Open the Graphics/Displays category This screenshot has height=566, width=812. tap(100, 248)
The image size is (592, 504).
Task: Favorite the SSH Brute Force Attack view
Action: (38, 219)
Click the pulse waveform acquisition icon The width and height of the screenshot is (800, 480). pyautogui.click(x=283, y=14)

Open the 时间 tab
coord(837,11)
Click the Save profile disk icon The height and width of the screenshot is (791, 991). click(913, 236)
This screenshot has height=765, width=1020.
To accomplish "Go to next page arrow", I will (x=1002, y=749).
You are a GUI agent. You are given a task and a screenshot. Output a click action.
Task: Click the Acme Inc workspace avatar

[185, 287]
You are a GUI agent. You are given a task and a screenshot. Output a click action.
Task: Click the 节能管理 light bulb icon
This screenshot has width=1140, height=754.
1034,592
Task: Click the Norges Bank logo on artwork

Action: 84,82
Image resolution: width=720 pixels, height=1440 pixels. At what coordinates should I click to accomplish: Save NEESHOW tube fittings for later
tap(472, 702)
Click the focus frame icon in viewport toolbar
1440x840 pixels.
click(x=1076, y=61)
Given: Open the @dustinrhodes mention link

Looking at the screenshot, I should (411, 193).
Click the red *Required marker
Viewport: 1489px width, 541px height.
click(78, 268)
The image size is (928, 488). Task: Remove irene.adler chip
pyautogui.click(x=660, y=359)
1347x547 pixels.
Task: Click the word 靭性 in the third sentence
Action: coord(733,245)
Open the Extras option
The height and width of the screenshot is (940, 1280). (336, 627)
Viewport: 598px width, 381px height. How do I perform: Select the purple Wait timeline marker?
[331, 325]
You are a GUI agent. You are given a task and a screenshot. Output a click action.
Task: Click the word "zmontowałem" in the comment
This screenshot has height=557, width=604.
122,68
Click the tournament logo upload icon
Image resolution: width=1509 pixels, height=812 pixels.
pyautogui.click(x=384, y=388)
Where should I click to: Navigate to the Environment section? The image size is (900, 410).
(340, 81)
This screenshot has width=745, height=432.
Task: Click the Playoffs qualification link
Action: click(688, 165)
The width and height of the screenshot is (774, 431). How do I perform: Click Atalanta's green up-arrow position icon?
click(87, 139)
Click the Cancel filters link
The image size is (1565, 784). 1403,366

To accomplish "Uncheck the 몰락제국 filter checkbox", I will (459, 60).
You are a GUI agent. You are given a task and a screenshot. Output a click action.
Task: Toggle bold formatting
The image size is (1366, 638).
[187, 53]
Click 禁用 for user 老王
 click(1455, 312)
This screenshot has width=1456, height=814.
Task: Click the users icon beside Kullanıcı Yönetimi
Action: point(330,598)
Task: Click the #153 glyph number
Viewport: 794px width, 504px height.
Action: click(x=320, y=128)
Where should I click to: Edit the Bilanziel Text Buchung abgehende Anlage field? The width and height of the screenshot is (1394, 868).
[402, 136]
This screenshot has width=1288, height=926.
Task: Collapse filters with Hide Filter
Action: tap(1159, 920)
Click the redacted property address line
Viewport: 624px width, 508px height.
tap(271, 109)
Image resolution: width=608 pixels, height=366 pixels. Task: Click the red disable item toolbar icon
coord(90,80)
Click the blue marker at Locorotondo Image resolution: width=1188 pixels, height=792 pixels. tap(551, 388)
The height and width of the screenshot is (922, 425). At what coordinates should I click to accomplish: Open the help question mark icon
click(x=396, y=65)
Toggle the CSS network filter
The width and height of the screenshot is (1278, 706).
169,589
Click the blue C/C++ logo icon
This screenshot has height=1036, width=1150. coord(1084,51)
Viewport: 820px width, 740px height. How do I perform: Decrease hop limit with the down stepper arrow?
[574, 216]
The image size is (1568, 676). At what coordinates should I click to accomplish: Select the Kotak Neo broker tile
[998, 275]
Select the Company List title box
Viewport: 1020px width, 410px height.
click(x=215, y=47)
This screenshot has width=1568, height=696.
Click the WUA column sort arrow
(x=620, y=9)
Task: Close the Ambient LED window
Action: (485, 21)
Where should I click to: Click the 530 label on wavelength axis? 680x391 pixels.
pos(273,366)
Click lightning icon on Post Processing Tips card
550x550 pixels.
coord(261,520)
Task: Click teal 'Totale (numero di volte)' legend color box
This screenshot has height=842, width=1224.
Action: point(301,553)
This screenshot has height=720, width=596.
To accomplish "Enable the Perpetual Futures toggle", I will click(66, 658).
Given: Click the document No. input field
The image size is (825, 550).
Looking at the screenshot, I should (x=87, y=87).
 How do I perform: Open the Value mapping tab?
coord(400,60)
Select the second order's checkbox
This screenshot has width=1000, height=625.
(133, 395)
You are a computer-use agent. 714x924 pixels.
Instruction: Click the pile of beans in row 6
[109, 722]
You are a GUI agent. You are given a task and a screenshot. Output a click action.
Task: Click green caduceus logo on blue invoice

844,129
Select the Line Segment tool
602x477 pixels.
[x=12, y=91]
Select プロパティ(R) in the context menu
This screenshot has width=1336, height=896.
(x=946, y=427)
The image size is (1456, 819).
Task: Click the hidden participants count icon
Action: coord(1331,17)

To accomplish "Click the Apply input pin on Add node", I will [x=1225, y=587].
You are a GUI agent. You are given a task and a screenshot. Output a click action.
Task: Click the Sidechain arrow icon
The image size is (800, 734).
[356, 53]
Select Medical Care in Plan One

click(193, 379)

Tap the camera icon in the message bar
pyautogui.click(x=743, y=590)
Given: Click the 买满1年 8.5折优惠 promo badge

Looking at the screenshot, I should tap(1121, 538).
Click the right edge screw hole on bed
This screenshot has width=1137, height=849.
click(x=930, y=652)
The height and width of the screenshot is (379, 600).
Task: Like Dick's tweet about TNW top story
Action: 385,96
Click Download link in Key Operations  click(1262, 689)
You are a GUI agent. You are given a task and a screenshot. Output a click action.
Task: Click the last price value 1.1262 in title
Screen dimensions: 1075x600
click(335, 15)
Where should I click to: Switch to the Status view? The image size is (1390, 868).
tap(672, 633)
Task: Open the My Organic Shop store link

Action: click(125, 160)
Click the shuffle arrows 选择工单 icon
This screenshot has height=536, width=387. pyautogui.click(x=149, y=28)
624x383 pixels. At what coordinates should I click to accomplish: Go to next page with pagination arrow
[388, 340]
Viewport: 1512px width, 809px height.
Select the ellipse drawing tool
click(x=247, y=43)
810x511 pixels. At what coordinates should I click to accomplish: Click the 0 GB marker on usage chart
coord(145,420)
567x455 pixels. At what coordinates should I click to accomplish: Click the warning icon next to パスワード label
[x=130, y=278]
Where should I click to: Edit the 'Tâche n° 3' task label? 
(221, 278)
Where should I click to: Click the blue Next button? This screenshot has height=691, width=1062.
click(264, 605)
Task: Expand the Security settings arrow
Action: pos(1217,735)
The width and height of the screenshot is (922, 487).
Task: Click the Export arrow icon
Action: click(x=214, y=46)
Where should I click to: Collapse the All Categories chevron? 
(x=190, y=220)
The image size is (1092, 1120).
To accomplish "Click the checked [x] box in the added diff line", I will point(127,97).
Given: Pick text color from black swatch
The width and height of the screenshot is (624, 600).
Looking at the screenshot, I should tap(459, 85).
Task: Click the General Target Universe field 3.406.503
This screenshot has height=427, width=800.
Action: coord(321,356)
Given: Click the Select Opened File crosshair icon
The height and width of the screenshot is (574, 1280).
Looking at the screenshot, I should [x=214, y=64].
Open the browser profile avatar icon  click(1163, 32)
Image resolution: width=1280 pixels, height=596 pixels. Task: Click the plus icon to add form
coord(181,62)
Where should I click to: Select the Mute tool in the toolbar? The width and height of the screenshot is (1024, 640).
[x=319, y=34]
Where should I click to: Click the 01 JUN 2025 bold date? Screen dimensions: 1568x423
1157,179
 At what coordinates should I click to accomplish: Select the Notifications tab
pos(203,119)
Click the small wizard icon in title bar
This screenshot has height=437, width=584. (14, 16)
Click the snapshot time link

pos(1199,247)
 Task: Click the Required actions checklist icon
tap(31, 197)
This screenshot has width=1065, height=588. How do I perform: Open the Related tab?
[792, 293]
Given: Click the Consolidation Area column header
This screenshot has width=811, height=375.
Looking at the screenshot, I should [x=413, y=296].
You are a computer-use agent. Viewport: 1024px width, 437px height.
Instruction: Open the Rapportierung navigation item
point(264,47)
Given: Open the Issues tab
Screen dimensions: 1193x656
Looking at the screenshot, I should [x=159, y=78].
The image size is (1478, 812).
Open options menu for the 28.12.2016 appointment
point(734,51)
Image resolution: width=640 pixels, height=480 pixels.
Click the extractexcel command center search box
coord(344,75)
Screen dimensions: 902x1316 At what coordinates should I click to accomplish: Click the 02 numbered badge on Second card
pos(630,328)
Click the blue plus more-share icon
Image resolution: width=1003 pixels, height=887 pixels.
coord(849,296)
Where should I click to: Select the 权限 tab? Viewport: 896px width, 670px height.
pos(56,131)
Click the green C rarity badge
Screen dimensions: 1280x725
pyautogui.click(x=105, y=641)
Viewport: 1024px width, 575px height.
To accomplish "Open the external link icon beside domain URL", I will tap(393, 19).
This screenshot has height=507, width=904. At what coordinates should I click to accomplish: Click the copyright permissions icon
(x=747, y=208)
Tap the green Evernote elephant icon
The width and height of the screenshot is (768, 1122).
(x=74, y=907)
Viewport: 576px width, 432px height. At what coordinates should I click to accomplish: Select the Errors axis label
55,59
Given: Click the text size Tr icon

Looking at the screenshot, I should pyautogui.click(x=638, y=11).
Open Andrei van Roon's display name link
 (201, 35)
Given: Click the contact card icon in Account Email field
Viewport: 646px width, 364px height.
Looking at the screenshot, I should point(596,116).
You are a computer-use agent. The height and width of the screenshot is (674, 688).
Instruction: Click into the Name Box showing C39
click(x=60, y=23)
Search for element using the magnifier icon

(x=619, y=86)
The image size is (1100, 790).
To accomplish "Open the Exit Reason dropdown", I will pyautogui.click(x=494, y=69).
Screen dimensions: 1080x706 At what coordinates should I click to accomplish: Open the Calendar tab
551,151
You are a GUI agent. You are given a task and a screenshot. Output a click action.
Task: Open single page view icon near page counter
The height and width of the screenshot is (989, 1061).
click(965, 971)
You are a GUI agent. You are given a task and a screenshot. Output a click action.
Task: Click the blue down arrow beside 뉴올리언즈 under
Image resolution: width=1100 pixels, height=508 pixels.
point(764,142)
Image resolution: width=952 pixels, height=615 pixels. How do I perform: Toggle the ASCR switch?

+---+

Instructions to follow: Set down exactly, and only, the lines from the one with "The height and width of the screenshot is (989, 1061)." to the final line of the data.

Your response:
The height and width of the screenshot is (989, 1061).
click(965, 971)
You are a GUI agent. You are given a task and a screenshot. Output a click action.
Task: Click the blue down arrow beside 뉴올리언즈 under
Image resolution: width=1100 pixels, height=508 pixels.
point(764,142)
Image resolution: width=952 pixels, height=615 pixels. How do I perform: Toggle the ASCR switch?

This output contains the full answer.